Harrisonburg sits on the western bank of the Ouachita River, and back then the town was a hub for travelers. If you were heading east to Mississippi or west into the Louisiana Hill Country, you had to traverse the Ouachita, and the ferry that docked at the bottom of Main Street in Harrisonburg was one of the only ways to do that. The Aplins’ store stood on Main Street, just inland from the ferry. No one crossing the river in either direction could miss it.

But the Aplins didn’t just want customers of convenience. They took pride in their store. They called it Arch Aplin’s Biggest Little Store in Catahoula Parish, and they offered travelers products they couldn’t get anywhere else. The Aplins stocked turnip greens they’d harvested on their farm, and they sold syrup they’d made from their own sugarcane. Arch raised cattle and hogs, and he’d built a smokehouse on the family property to cure the meat he produced. It became famous throughout their corner of the Deep South.

“It was so good that the salesmen coming from Alexandria, Monroe, and Natchez, Mississippi, they’d put their order in for so many hams and so many pounds of sausage,” Arch and Mae’s son Arch Aplin Jr. remembered.

Arch Jr. was born in 1925, and he was more or less raised at the store. His mother nursed him in the back room when he was a baby. He worked there as a kid. And as a young man, when he’d returned home from the Pacific after World War II, he helped his parents run their business.

Aplin at his first store, in Lake Jackson, a week after it opened in 1982.

On July 28, 1982, Arch III opened his store at 899 Oyster Creek Drive, right where it crossed Old Angleton Road. Early on, he decided he’d need a good name and a good logo, something he could build on. The logo wasn’t ready by the time the store opened, but he’d already commissioned it. It would be a cartoon riff on his nickname since childhood, Beaver.

The name of the store, too, drew inspiration from his life. When Beaver was a kid, one of his father’s colleagues called him Bucky Beaver, after a cartoon character featured in Ipana toothpaste ads. Beaver had also had a beloved hunting dog, a Lab that he named Buck. The nearby high school in Brazoswood had the Buccaneers as their mascot. It all added up.

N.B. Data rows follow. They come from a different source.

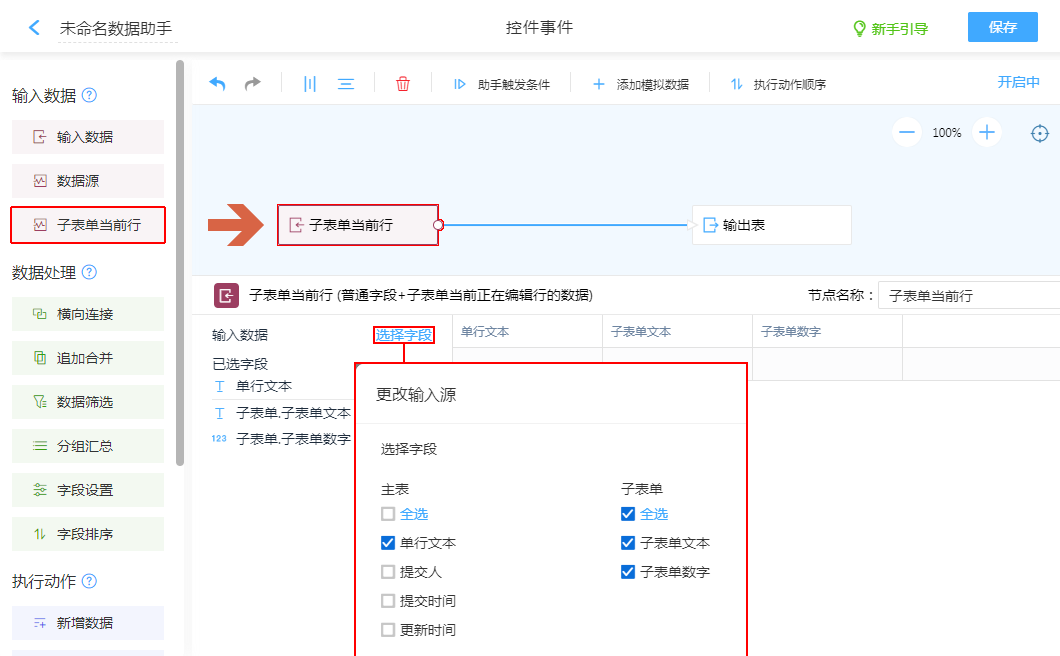The width and height of the screenshot is (1060, 656).
Task: Open 执行动作顺序 option
Action: pyautogui.click(x=778, y=84)
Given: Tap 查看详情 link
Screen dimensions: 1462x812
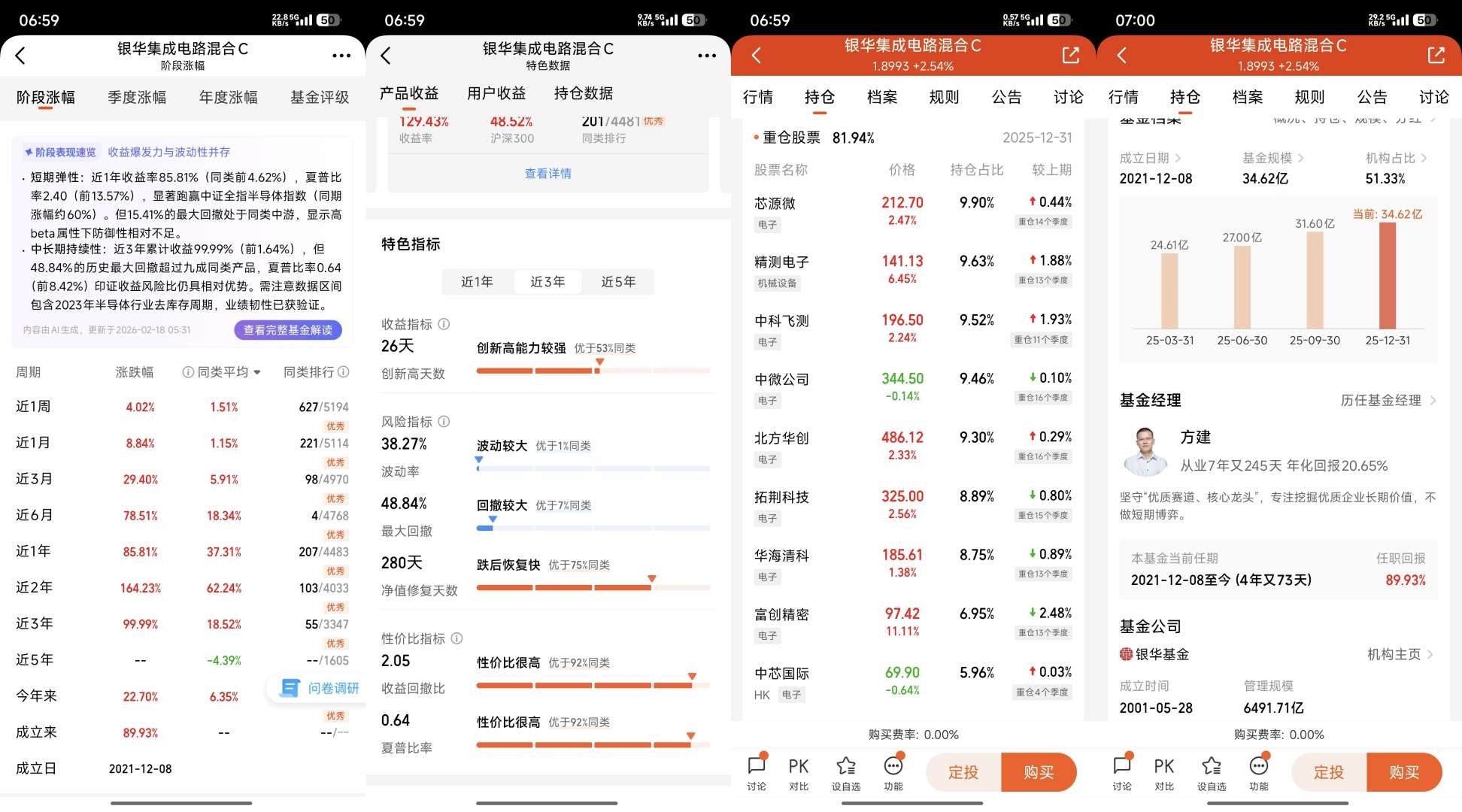Looking at the screenshot, I should 547,174.
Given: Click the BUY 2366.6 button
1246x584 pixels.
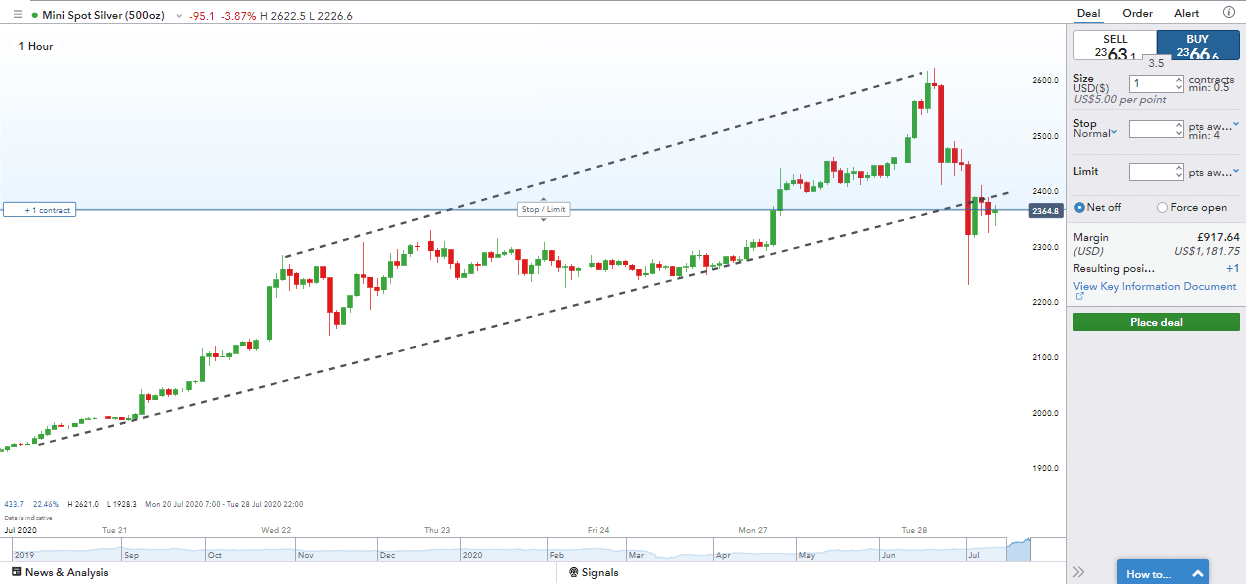Looking at the screenshot, I should coord(1198,44).
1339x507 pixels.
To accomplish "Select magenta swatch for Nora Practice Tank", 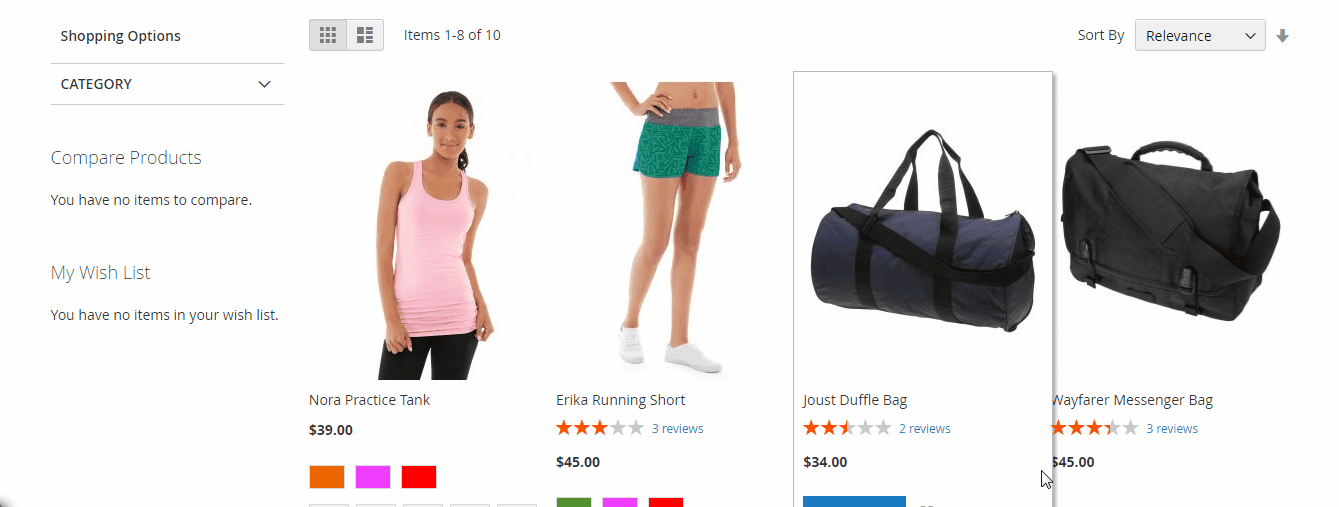I will 373,477.
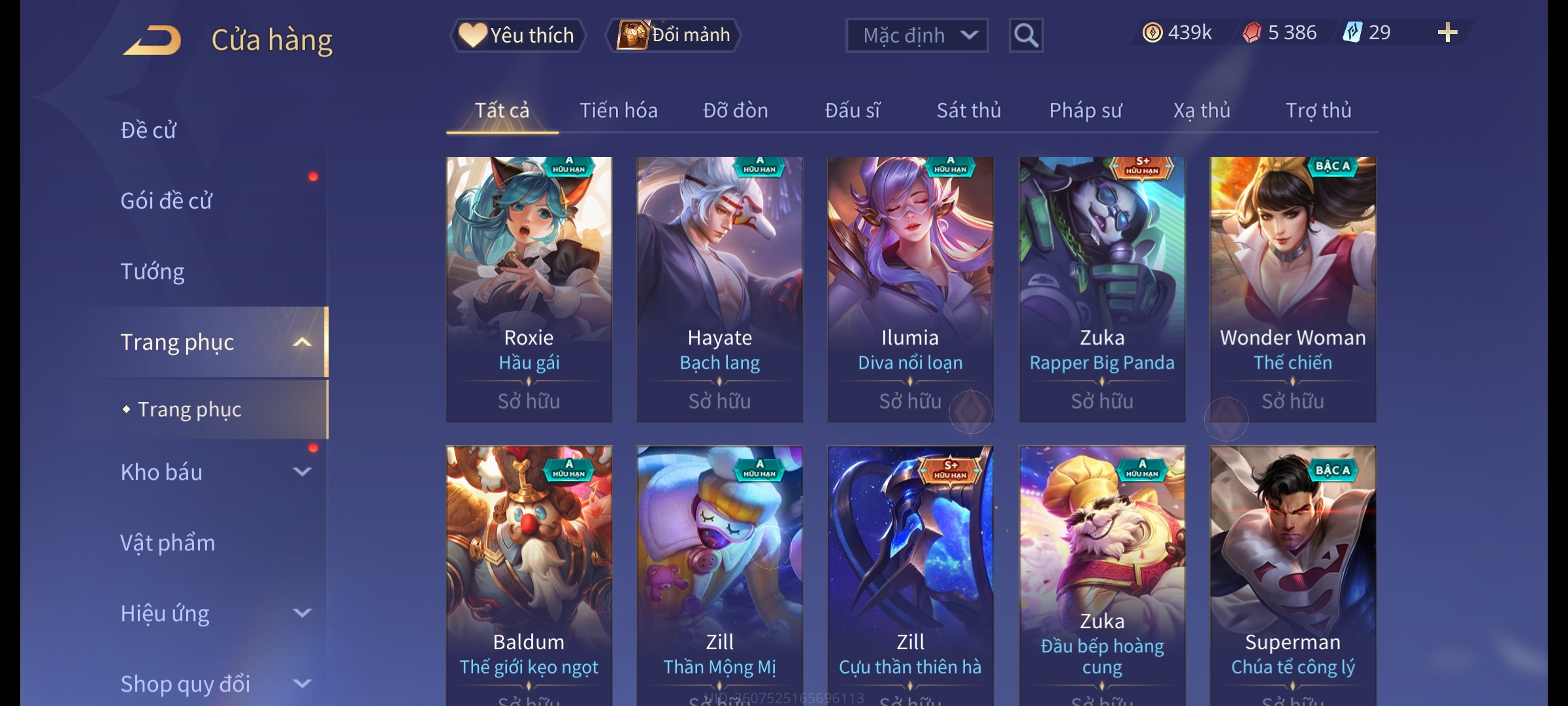Tap the gold coin balance icon
Viewport: 1568px width, 706px height.
tap(1152, 33)
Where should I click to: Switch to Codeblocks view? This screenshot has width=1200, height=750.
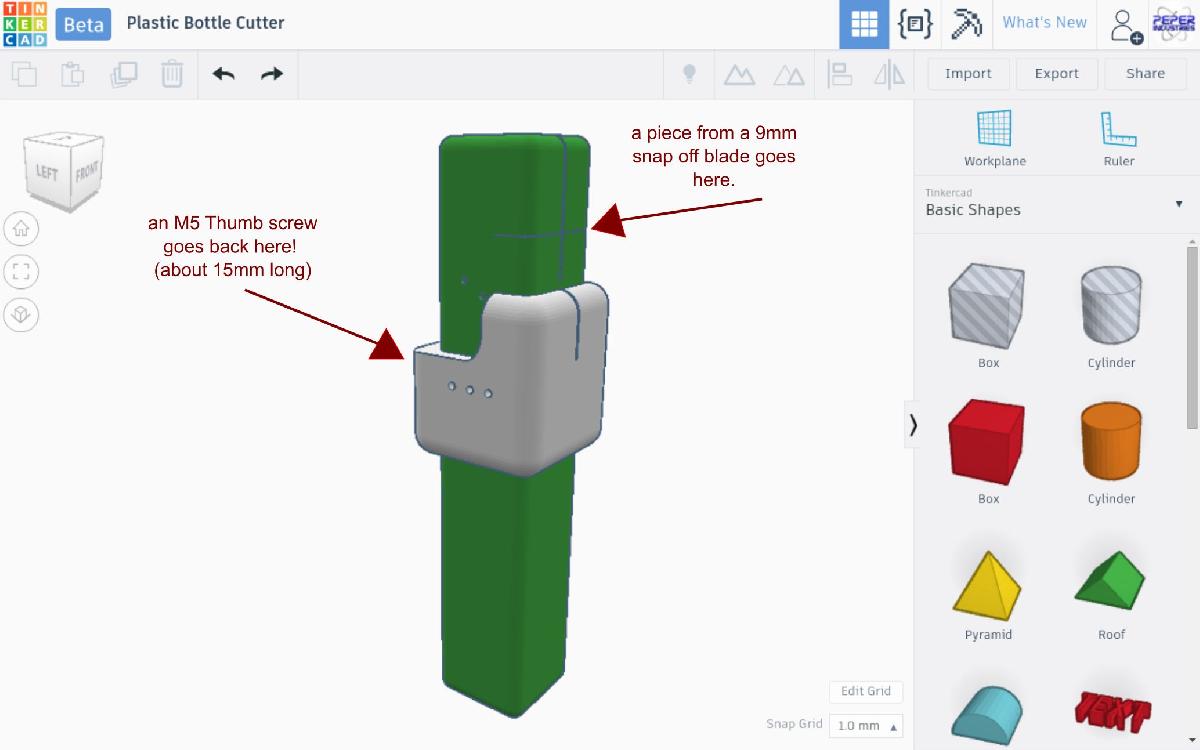pos(915,24)
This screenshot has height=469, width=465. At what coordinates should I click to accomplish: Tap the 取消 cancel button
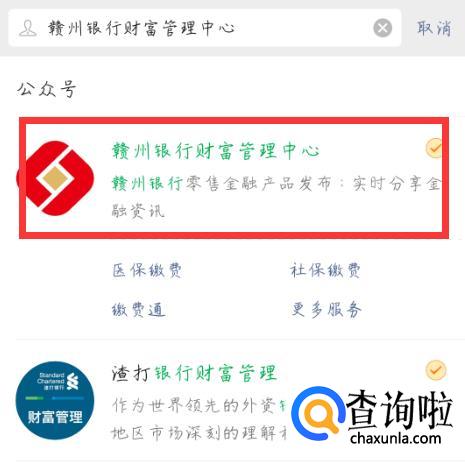point(434,28)
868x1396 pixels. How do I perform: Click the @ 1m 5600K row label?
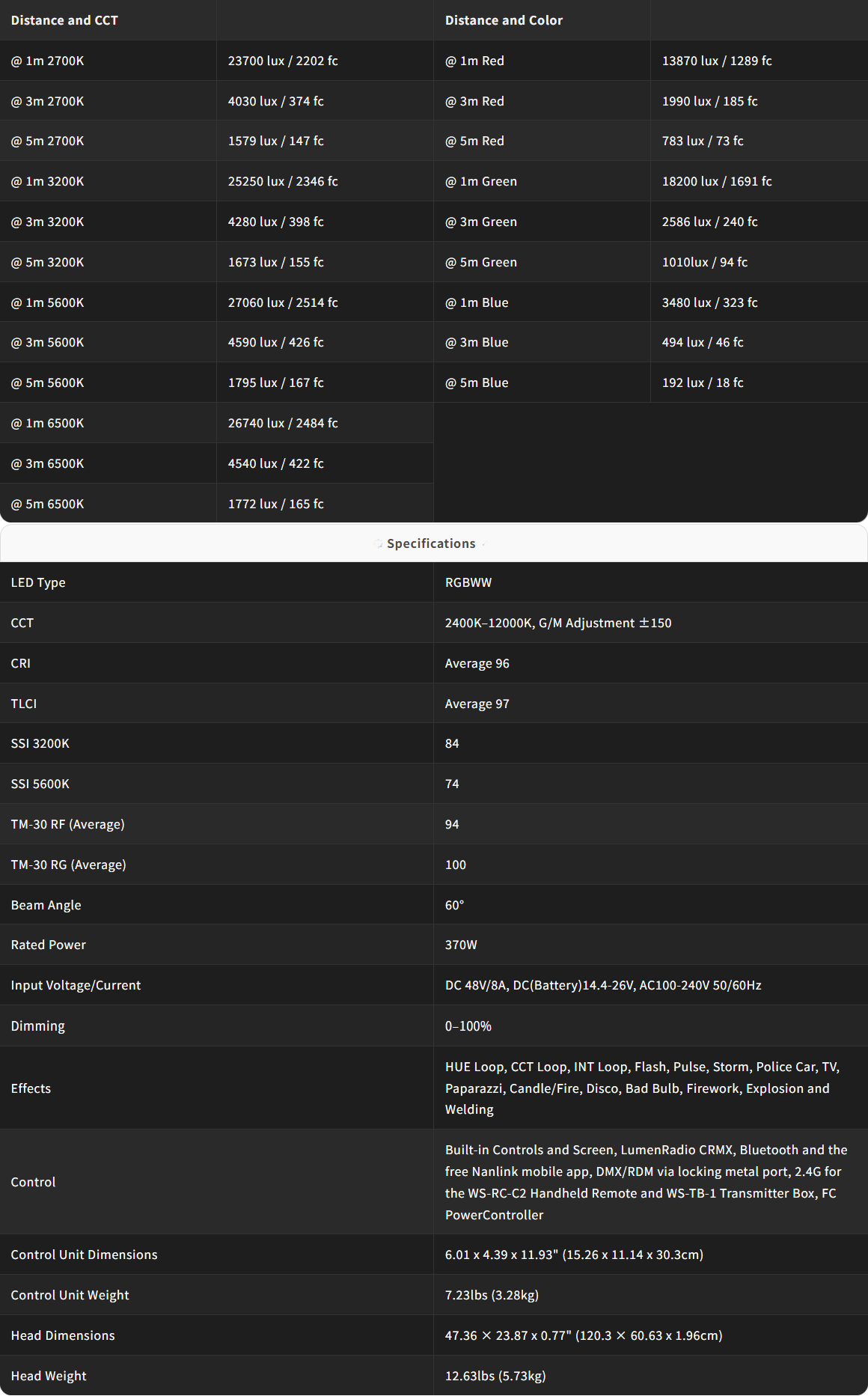48,302
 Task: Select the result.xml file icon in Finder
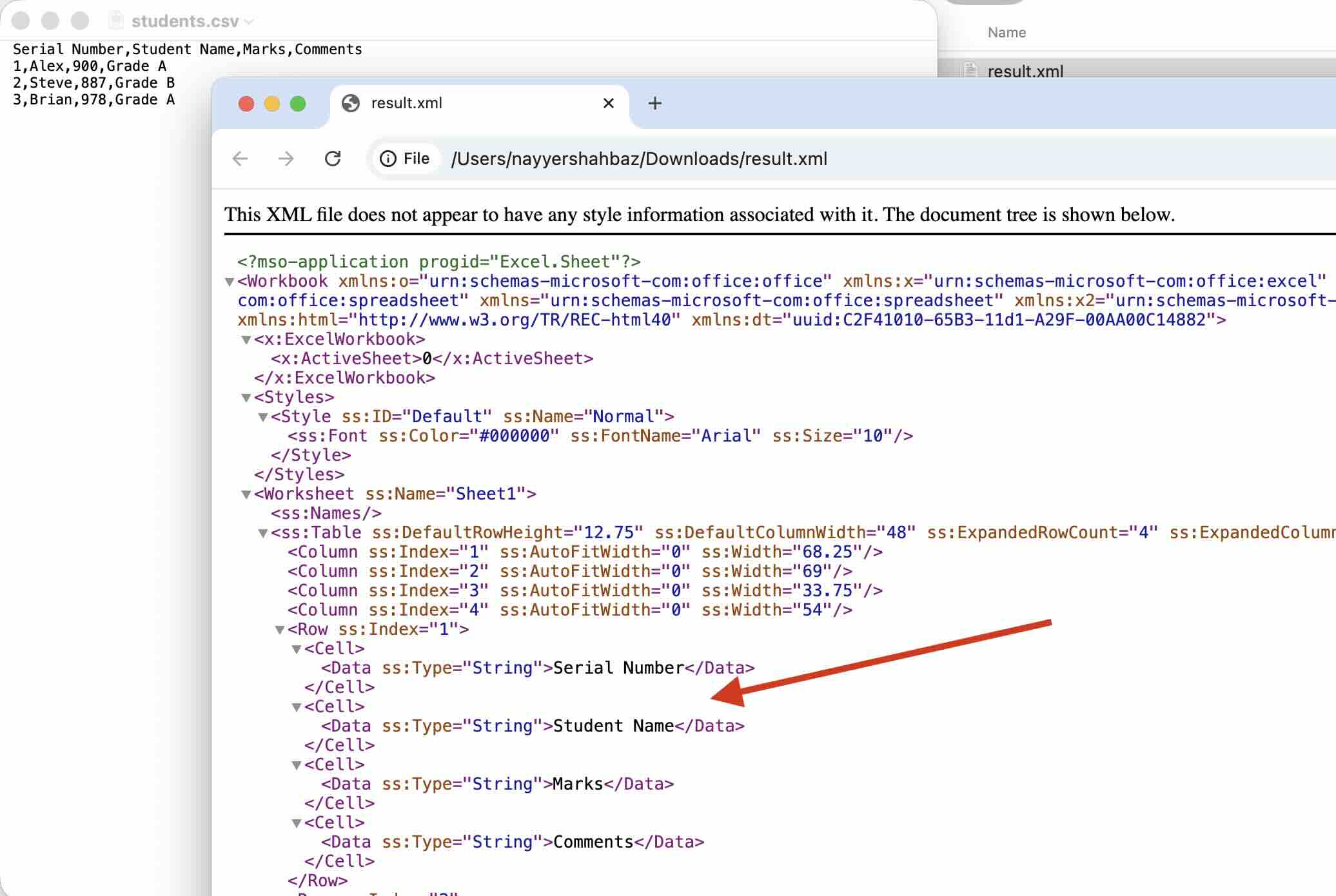pos(971,71)
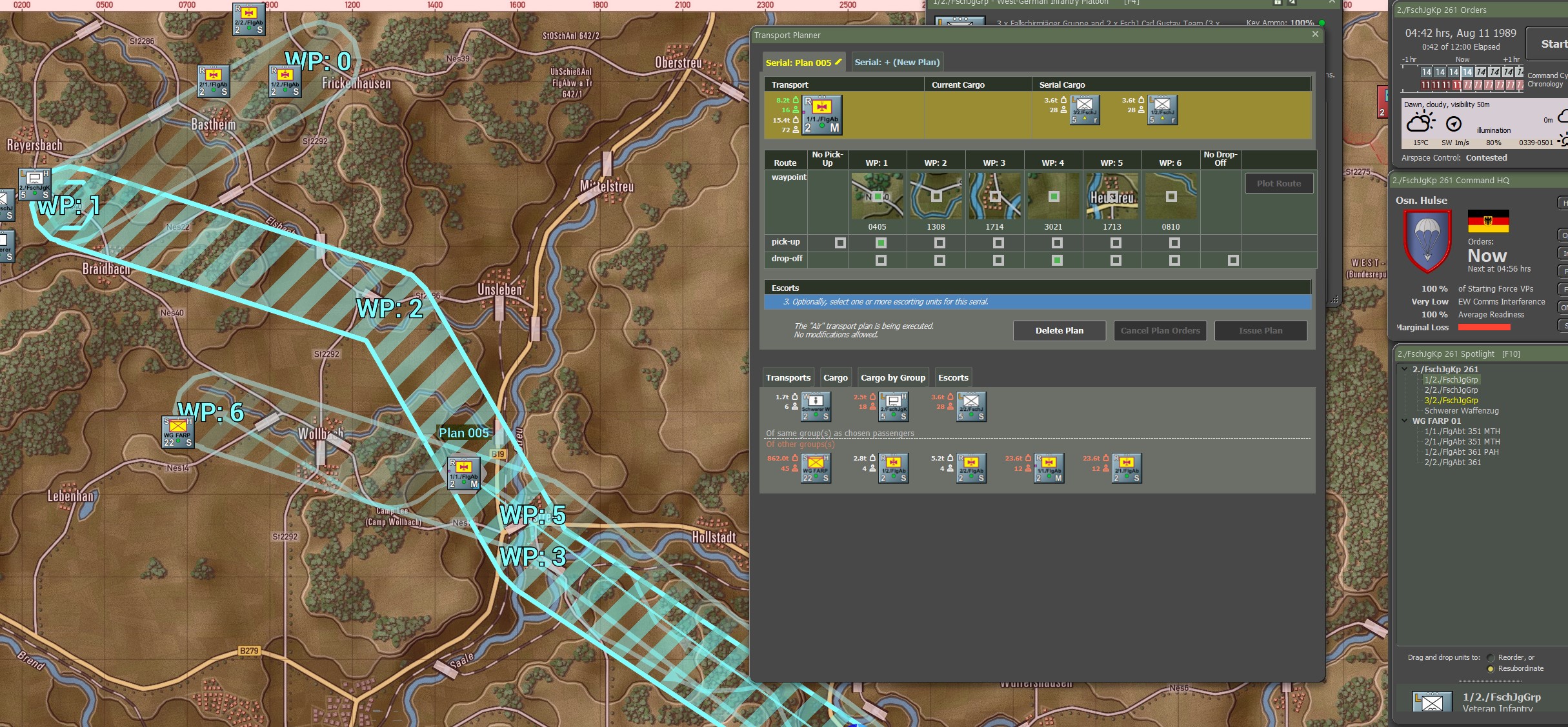
Task: Click the WP: 5 Heustreu waypoint thumbnail
Action: (x=1112, y=195)
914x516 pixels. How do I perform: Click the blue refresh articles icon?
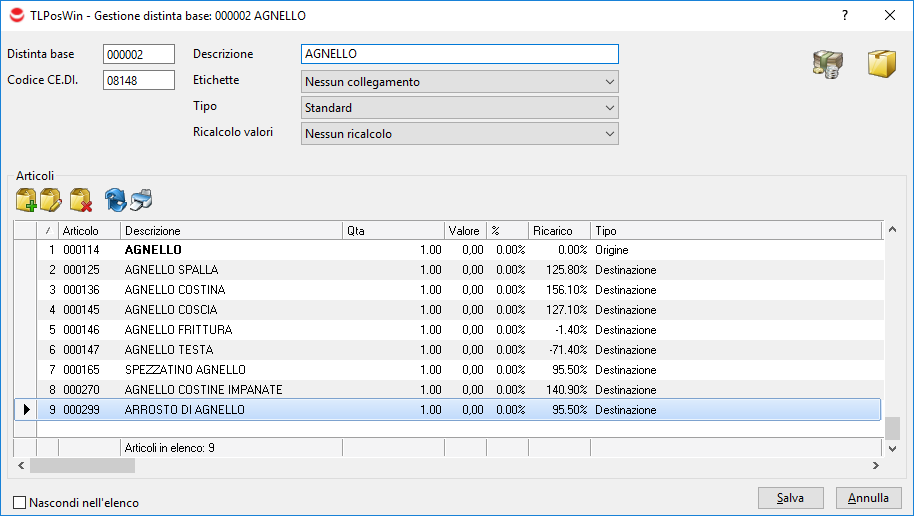[x=116, y=199]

“I think you’ll see it’s the nicest, prettiest store around. It’s very sharp looking,” Aplin told the Brazosport Facts on the store’s opening day. “I believe everyone who comes in will be in awe over the way it looks.” He made clear his ambitions were bigger than that one location. “If this one goes like we hope it will, you never can tell, we might have a chain of Buc-ee’s.”